26 septiembre, 2005

batallitas

El viernes entré en el súper para comprar clinex, sólo clinex. La cajera me miró cómo si fuera un yonki, como si escondiera en los vaqueros unas cuchillas de afeitar o una lata de ventrescas para su posterior reventa.. Le clavé mis ojos rojos intentando despreciar su desconfianza, no era tan difícil suponer una gripe y una necesidad, al fin y al cabo mi nariz era como un semáforo rojo que advertía el coto de virus.. Me cobró la bolsa con desaire, mirándome de reojo, y a punto estuve de estornudarle por incompensiva, de dejarle alguna cepa de una futura baja laboral. Pero pasé. La gripe disminuye mis reflejos y mi capacidad de respuesta. Y es que la cabrona, ahora hablo de la gripe, no puede ser más impertinente. Desde que vi de enano Érase una vez el cuerpo humano siempre me imagino batallas a cara de perro entre minúsculas unidades de virus y minúsculas unidades de glóbulos.
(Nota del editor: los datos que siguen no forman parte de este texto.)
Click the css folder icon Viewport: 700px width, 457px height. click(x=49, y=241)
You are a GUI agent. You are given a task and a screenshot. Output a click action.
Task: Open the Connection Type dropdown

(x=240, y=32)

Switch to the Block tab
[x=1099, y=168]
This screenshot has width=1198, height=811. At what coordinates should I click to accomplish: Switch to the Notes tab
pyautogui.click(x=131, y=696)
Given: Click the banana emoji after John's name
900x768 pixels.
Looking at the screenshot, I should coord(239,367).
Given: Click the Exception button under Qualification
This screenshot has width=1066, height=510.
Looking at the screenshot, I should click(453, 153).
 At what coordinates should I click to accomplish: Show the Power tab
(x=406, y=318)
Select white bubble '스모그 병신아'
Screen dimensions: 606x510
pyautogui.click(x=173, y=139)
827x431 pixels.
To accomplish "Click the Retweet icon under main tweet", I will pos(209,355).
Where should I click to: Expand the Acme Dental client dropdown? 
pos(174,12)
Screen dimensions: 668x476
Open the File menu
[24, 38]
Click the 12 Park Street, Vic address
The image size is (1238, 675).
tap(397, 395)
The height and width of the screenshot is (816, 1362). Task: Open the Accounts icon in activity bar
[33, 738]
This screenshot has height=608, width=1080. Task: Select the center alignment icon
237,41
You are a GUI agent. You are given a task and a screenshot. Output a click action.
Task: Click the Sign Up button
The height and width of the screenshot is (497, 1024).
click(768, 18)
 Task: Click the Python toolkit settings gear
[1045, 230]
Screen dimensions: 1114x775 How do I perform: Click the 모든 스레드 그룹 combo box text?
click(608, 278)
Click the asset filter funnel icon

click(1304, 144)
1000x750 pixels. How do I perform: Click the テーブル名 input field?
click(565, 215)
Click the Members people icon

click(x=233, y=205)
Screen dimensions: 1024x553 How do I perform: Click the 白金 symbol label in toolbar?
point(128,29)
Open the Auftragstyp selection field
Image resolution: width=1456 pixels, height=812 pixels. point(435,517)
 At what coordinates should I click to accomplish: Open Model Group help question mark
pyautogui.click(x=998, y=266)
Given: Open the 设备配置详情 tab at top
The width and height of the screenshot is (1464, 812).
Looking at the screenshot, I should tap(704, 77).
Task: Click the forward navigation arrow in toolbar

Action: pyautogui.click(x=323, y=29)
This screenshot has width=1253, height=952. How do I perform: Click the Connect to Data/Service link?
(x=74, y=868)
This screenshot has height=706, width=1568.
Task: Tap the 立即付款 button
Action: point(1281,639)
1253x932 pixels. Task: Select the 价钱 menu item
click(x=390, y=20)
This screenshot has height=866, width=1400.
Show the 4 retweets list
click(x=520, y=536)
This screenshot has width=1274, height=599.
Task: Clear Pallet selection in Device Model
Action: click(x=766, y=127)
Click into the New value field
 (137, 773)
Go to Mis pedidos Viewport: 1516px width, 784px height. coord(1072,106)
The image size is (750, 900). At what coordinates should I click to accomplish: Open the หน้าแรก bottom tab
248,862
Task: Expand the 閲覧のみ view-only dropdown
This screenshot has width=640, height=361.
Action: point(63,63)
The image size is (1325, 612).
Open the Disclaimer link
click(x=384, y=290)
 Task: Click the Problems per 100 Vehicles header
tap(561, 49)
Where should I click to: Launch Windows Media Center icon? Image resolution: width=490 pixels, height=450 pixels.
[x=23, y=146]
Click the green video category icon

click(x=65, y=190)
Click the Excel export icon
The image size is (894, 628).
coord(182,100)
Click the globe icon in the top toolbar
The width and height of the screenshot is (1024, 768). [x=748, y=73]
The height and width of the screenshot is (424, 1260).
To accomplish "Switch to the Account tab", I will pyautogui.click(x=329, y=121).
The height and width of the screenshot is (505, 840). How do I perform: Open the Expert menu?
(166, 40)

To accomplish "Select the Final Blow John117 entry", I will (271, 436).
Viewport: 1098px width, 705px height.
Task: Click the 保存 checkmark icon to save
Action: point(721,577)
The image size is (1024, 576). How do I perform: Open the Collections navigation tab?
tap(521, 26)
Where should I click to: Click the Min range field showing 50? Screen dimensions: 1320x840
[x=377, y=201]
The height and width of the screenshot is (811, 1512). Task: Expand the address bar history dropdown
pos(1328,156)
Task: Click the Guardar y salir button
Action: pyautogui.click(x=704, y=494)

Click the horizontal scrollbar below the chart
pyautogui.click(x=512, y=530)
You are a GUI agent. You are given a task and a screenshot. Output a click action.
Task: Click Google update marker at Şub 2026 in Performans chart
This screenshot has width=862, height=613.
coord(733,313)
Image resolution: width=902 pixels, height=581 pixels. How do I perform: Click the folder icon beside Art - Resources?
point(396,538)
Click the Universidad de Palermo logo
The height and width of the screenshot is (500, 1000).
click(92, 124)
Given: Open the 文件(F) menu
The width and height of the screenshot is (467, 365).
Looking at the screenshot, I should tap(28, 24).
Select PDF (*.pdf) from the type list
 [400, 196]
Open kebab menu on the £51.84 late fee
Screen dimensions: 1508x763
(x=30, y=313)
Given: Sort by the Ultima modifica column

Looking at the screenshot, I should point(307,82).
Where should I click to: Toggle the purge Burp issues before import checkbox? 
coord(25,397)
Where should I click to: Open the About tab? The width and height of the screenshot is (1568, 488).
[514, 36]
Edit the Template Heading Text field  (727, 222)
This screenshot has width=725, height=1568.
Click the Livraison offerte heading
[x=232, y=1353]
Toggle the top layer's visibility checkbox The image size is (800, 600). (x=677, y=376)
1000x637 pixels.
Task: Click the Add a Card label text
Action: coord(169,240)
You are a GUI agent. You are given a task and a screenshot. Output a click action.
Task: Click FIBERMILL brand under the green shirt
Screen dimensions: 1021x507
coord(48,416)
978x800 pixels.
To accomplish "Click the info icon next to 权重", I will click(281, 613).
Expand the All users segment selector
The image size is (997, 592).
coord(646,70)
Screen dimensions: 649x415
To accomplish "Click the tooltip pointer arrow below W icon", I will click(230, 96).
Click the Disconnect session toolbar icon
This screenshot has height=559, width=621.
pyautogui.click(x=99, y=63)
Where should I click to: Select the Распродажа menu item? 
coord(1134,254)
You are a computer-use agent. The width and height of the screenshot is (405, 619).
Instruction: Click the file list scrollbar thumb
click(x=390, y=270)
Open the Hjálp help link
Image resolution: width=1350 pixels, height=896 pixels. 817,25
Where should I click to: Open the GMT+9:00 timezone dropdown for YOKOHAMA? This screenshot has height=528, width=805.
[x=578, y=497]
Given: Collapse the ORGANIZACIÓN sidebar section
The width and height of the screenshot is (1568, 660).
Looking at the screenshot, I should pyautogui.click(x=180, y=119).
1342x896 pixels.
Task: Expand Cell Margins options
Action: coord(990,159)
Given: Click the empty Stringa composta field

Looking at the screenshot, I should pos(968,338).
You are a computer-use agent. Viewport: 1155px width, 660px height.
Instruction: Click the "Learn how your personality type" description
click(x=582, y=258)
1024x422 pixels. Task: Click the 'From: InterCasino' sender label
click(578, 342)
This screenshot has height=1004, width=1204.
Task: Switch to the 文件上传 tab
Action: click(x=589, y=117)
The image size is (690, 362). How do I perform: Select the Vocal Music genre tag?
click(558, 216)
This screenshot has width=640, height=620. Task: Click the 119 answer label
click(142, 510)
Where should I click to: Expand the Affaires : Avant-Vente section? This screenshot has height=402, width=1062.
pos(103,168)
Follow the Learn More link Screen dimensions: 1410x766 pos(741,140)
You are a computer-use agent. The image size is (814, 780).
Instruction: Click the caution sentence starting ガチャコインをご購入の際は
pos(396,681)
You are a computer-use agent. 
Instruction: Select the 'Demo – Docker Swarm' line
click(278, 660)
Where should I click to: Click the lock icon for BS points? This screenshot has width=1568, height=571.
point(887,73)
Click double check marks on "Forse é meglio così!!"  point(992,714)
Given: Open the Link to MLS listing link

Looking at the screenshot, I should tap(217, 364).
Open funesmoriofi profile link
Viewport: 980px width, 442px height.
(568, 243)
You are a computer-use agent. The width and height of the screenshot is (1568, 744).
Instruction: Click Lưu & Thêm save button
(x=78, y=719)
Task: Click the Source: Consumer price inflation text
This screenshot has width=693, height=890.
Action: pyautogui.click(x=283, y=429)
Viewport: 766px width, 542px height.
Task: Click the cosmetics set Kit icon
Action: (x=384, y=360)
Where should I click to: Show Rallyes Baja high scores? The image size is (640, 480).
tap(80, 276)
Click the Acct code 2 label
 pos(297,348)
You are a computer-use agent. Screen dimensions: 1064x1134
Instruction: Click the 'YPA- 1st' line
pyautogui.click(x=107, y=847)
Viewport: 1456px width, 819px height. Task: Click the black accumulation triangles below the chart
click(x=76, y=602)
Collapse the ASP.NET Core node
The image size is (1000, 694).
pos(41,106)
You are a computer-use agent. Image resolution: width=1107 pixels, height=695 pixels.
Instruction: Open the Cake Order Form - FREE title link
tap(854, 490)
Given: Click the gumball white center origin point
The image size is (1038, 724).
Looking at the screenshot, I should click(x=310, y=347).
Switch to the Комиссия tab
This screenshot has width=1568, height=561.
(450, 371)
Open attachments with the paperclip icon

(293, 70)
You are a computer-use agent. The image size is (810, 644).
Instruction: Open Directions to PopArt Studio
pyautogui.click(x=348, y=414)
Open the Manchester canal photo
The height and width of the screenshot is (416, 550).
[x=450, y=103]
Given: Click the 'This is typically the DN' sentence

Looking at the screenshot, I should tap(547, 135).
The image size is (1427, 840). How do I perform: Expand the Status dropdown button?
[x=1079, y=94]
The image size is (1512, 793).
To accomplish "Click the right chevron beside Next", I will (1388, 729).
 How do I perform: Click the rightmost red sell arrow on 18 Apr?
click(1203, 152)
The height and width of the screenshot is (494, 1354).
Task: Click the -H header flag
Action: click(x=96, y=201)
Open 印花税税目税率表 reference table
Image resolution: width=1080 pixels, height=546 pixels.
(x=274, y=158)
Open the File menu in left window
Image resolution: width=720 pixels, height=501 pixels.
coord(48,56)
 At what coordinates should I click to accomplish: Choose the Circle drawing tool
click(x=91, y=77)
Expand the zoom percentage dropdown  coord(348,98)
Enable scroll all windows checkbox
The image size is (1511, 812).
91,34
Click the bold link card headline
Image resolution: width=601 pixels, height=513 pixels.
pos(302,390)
Mientras se dan de ostias con estrategias desconocidas por los romanos, a mi me mantienen en pausa, con movimientos lentos y, como mucho, con fuerzas para musitar alguna queja o algún mimo. Mi desconocimiento de anatomía hace que me imagine el lugar de la batalla como una península abrupta, desconocida, con múltiples recovecos y trampas, con canales de acceso que raccionan al mínimo intrusismo, con alarmas de tacto, con órganos vulnerables.. los virus, vestidos con pieles y caras pintadas, se apoderaron de mi todo el fin de semana, comiéndome las palabras y las ganas de ser sociable, venciendo a los glóbulos que, desbordados por la sorpresa, tuvieron momentaneamente que recular.. Pero ya es lunes, y se han producido pequeñas victorias que mejoran síntomas y estrategias. Las provisiones entregadas a mis glóbulos de forma puntual cada ocho horas han servido para un reagrupamiento efectivo de venganza y reconquista. Ya estoy mejor, pero he consumido tres días con todas sus posibilidades. Y es que después de una gripe inoportuna con altas temperaturas, la cara te queda como un tablero del risk.